- Active: 1942–1944
- Country: Nedić regime Nazi Germany
- Allegiance: Nazi Germany
- Branch: Gestapo
- Size: 2,000+ in total went through the unit, 145 members at a given time
- Engagements: Action in Grocka (1942)

Commanders
- Notable commanders: Strahinja Janjić

= Serbian Gestapo =

The Serbian Gestapo (Note: Српски Гестапо) was a special police unit which was established by the German Gestapo in the Territory of the Military Commander in Serbia during World War II.

==History==
===Background===
On 6 April 1941, Axis forces invaded the Kingdom of Yugoslavia. Poorly equipped and poorly trained, the Royal Yugoslav Army was quickly defeated. The country was then dismembered, with Serbia being reduced to its pre-1912 borders and placed under a government of German military occupation. With their forces in the Balkans depleted by the need to send troops to the Eastern Front, the Germans sought to find local leaders to police the region for them. In Serbia this came in the form of Milan Nedić, a pre-war politician who was known to have pro-Axis leanings.

===Formation===
The Germans then utilized a series of irregular armed formations to help stabilize the region. One of these formations was the 1st Special Armed detachment "Belgrade", formed in early 1942, which was formed by a former Yugoslav officer Strahinja Janjić.

Captain Strahinja Janjić, a reported German agent and member of the Serbian fascist movement Zbor, was selected by Schäfer to lead the new organization. Janjić proceeded to recruit members of quisling formations such as the Serbian State Guard and the Serbian Volunteer Corps, as well as high school students, merchants and officials from Nedić's administration. Members of the detachment then began calling themselves the Serbian Gestapo (Српски Гестапо). Meanwhile, Janjić began to see himself as replacing Nedić and becoming the Führer of a national socialist Serbia with the first twelve members of his detachment, whom he called his "apostles", taking the highest state positions. Furthermore, Janjić proposed to Felix Benzler of the Reich Ministry of Foreign Affairs and August Meyszner of the Schutzstaffel (SS) that he should be entrusted with the creation of two Serbian SS divisions, one for the Eastern Front and one for the front in North Africa. When Nedić heard of Janjić's intentions, he ordered his arrest and the disbanding of the 1st Belgrade Special Combat detachment. Janjić was subsequently detained at the Banjica concentration camp, before being released at the behest of the German Gestapo.

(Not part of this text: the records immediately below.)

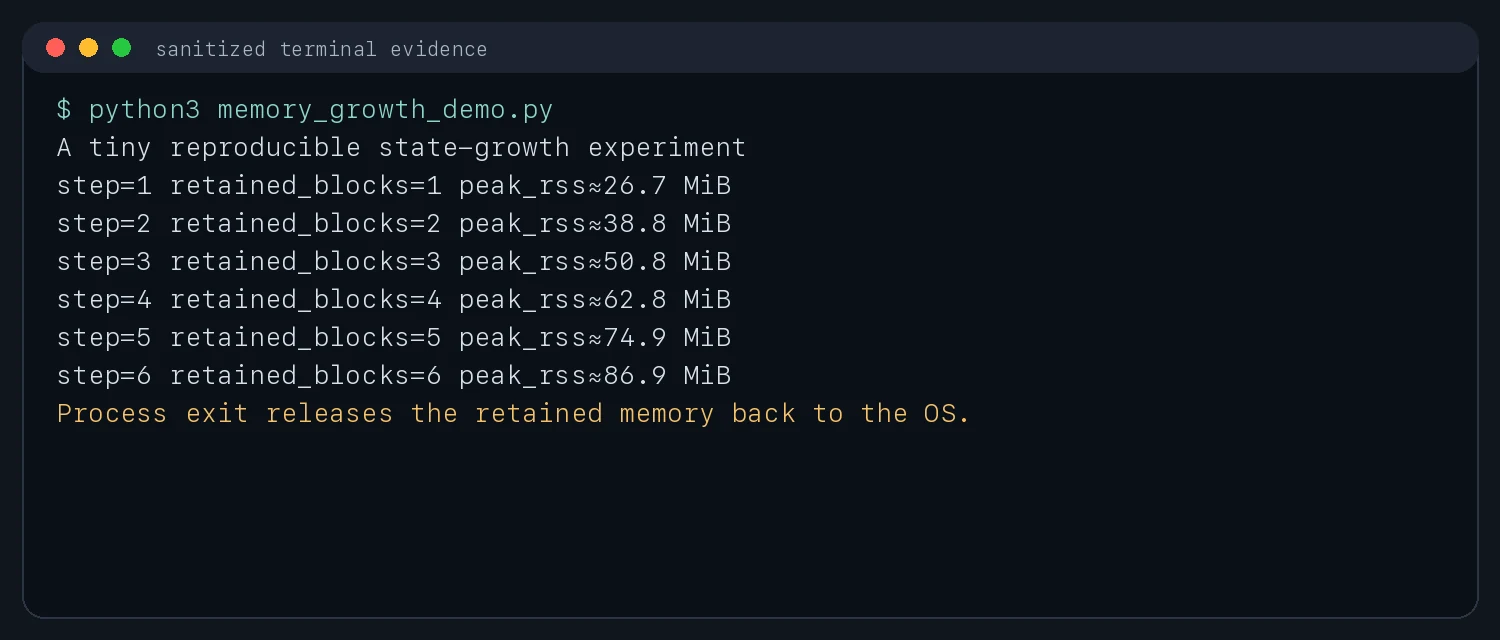Click the red close window button
Viewport: 1500px width, 640px height.
[56, 48]
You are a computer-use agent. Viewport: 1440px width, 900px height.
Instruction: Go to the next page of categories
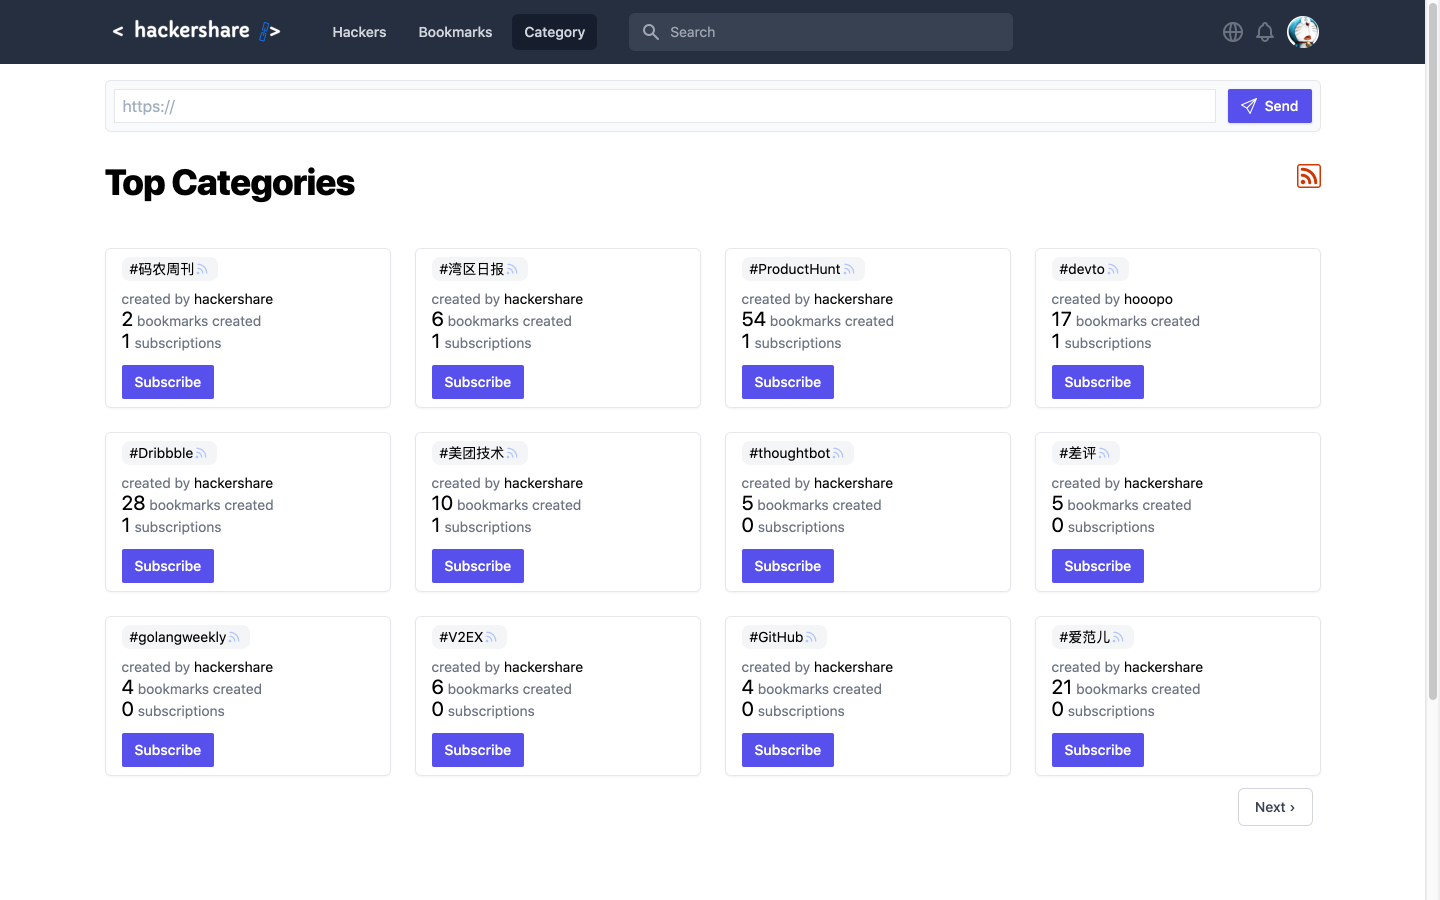[1275, 807]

After few months, the German Gestapo, without the knowledge of Nedić or his government, tasked Janjić with forming a new unit, which got nicknamed a "Serbian Gestapo". It was the intention of SS-Oberführer Emanuel Schäfer, the newly appointed chief of the German Security Police in Serbia, to create "an indigenous Serbian entity through which the Gestapo could exert more control over the Nedić regime.

===Operations===
Between 1942 and 1944, the Serbian Gestapo was active in the Syrmia region of the Independent State of Croatia. At the end of 1942, it was recorded as having 145 members. Headquartered in a reconfigured primary school where torture and murders occurred, it was envisioned by the Germans as being an elite formation which would operate against the Yugoslav Partisans. However, Janjić was more concerned with usurping Nedić than fighting the Communists. On 22 February 1943, Nedić sent a memorandum to Schäfer, protesting the activities of Janjić's detachment.

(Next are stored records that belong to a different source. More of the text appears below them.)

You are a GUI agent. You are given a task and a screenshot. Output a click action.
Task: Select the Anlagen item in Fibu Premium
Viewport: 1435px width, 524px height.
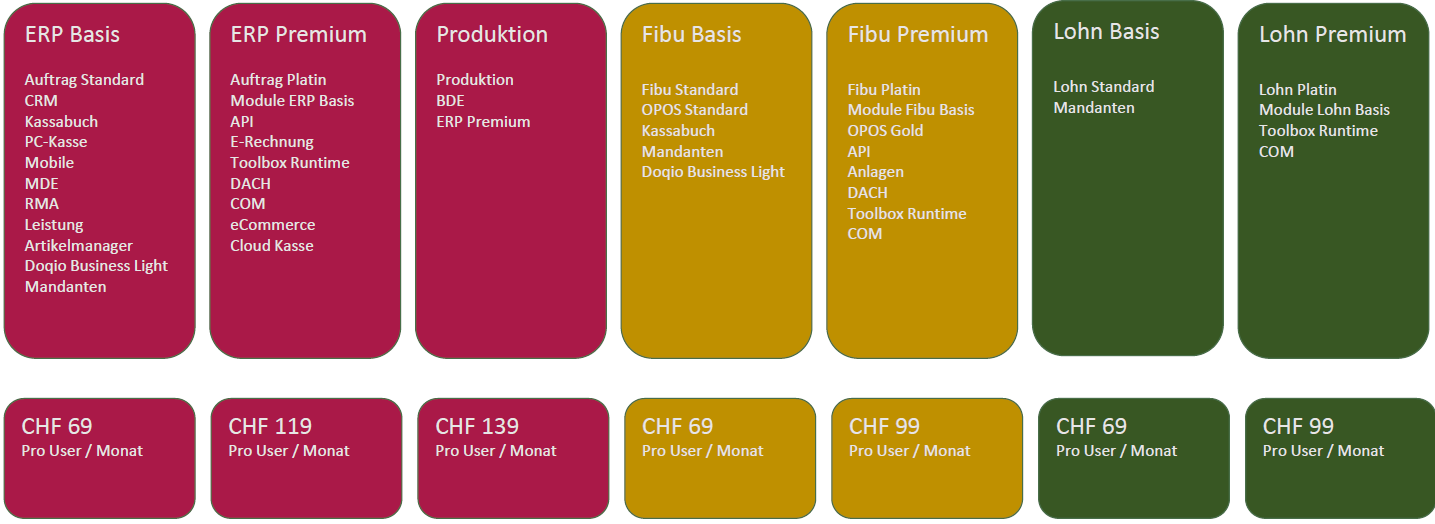coord(875,172)
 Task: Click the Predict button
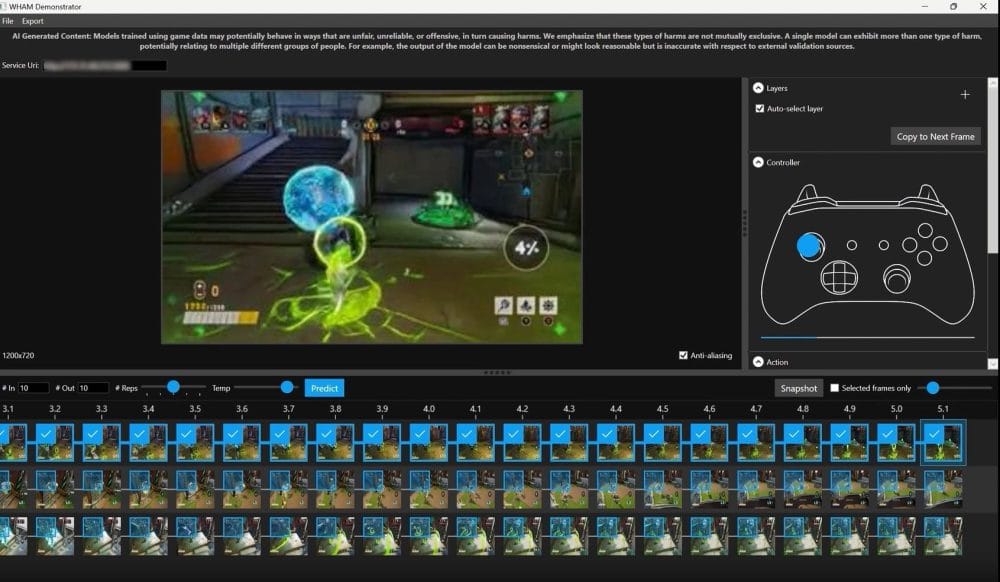324,388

In December 1942, 30 members of SG under command of Strahinja Janjic launched an action in Grocka with the goal of disarming and arresting one part of the Chetniks who were led by Petar Stojanović. The action went successful as in the middle of December the Serbian Gestapo managed to disarm and capture members of the Stojanović Chetnik group. Some of their members, including Stojanović, were deported to concentration camps where they were killed. The action was one of the first actions executed by the members of the Serbian Gestapo under the command of Strahinja Janjić.

===Dissolution===
After receiving the memorandum, Schäfer divided Janjić's unit into two parts. Subsequently, Janjić and twenty-six of his men left Belgrade and travelled to Berlin, where they continued to work for the German Gestapo. Another thirty-three members of the detachment remained in Belgrade under the leadership of Janjić's deputy, Svetozar Nećak. Here, they worked to fulfill specific tasks set out to them by the Germans, and were ordered to undermine the actions of the Partisans rather than Nedić's administration. Headquartered in his Berlin apartment, Janjić had his men infiltrate the ranks of the Yugoslav forced labourers there, using methods such as blackmail, robbery, and entrapment to expose Partisan sympathizers. Despite these efforts, Janjić's actions were seen as being "[harmful] to German interests," and in May 1944 he was replaced by two other members of his detachment. It is reported by new communist authorities that 121 people died as either Gestapo collaborators or as members of Serbian Gestapo after September 12, 1944, during and liberation of Belgrade.

==Uniform==
Occasionally, members of the detachment wore the uniform of Draža Mihailović's Chetniks. At other times, however, they dressed in German military uniforms.